I handed the glass to the carpenter, who was next to me, and asked him to take a look through it.

"Halloa!" cried Dugan, suddenly, "there are the prisoners on the beach. Now let's see what they're going to do. I wonder if they'll think it is a Yankee trick," he added, with a half chuckle, "scuttling that rotten old junk?"

I took the glass from him without answering, for I saw no humor in the situation. A boat put off from the cutter and brought back two of the men from shore, and now, hidden behind a rock, we watched the proceedings in turn. The idea of getting water was apparently abandoned.

The boat rowed to shore again, picked up the rest of the Englishmen, and then I saw that they were getting out the quarter-boat from the other side.

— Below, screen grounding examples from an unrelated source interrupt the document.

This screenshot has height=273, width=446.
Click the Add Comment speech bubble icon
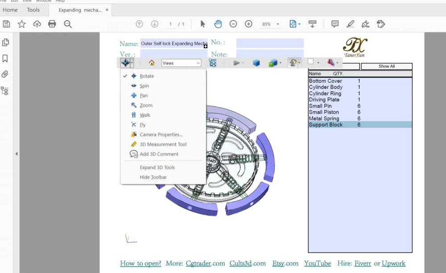tap(335, 24)
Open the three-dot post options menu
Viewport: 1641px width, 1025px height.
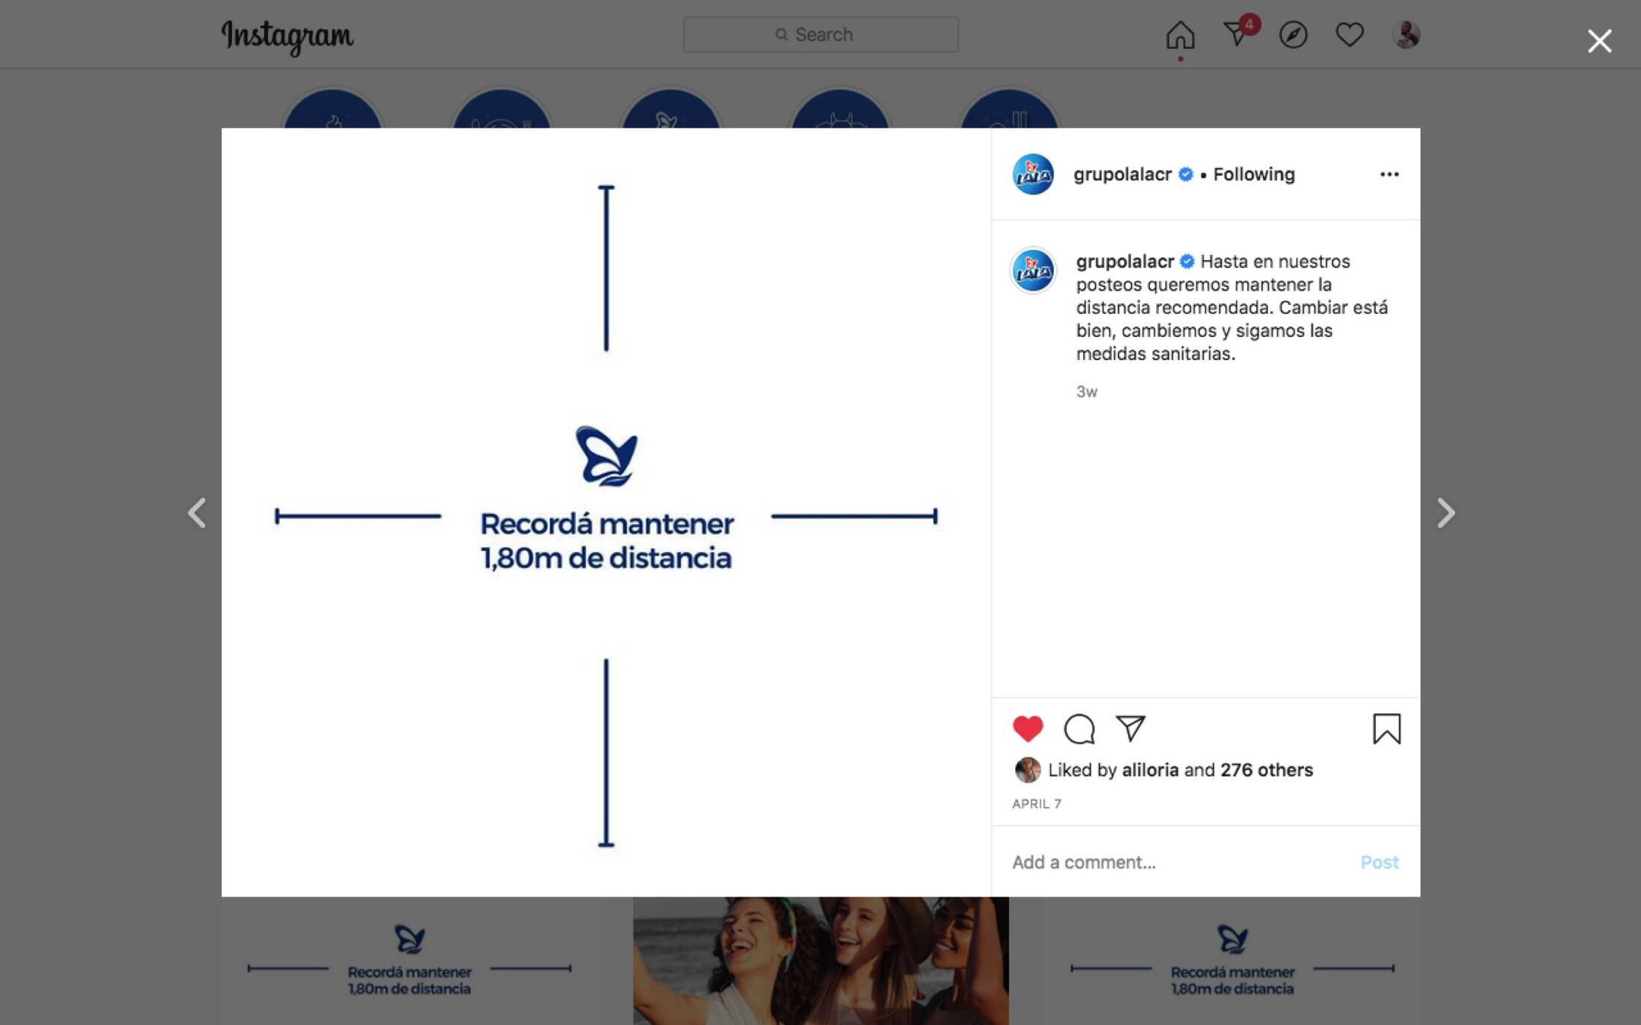(1389, 174)
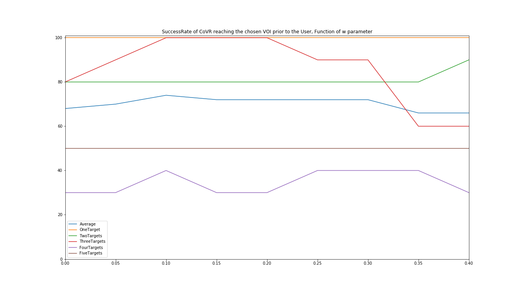521x296 pixels.
Task: Click the 0.05 x-axis tick label
Action: [115, 264]
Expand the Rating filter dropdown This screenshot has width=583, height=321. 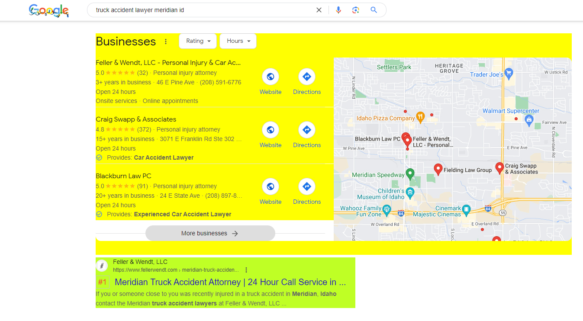(x=199, y=41)
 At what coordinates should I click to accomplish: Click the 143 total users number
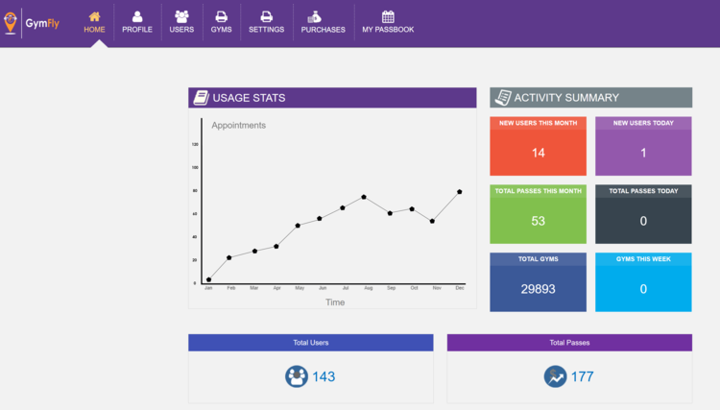(324, 376)
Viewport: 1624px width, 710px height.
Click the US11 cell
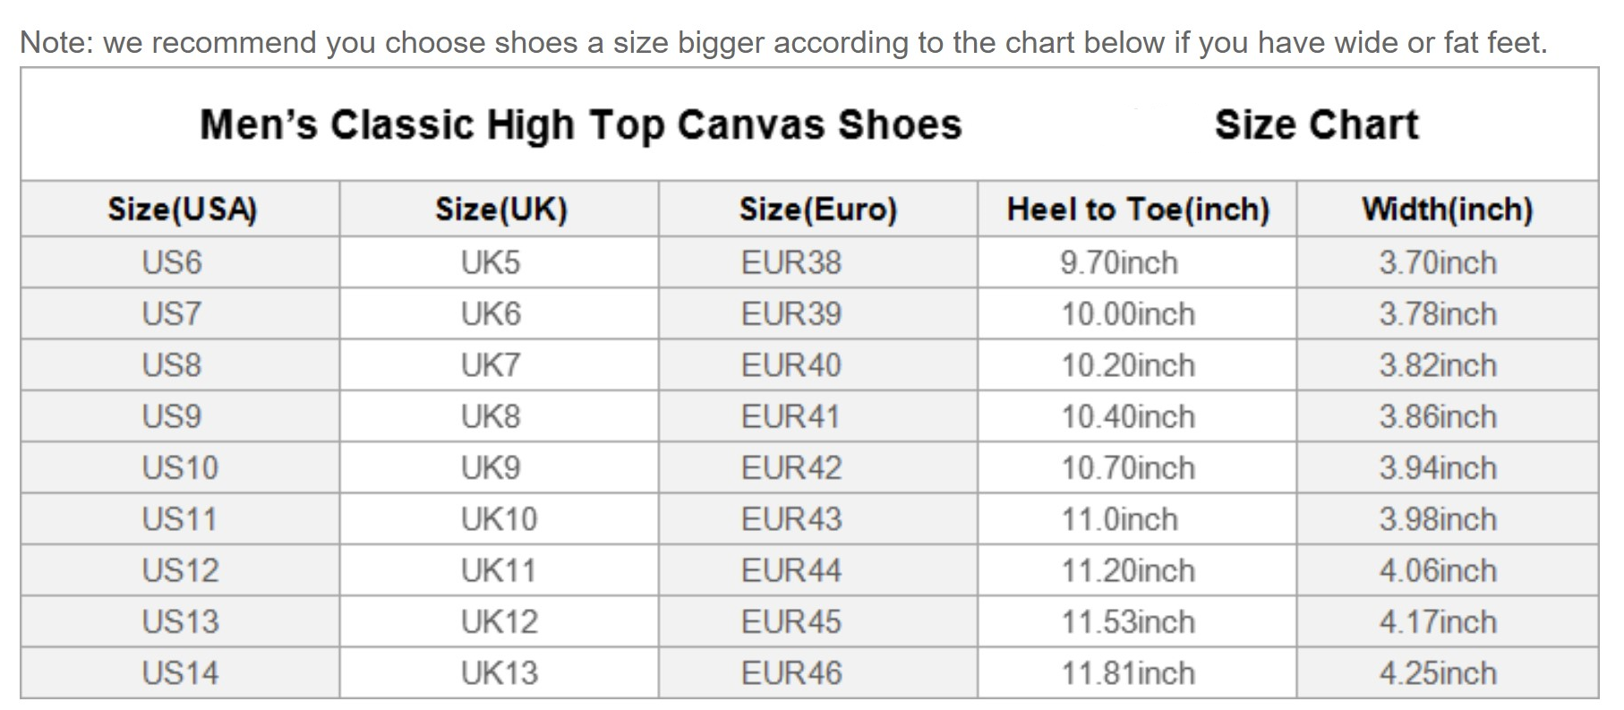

In a few minutes both were loaded. I caught the glint of steel as they handed muskets and cutlasses into them, and then they pulled off to the northward to go around the farther end of the island.

But an idea had seized me that set my blood tingling!

"How many men does such a craft as that carry?" I croaked, hoarsely.

"Twenty-five to thirty," responded Chips, sullenly.

I had counted twenty men besides the prisoners in the two boats that had put off from the cutter. It would take probably two hours to row around to the north shore of the island.

It would do no harm to broach the subject in my mind to the others, and I did so in a few short words, speaking in hoarse whispers.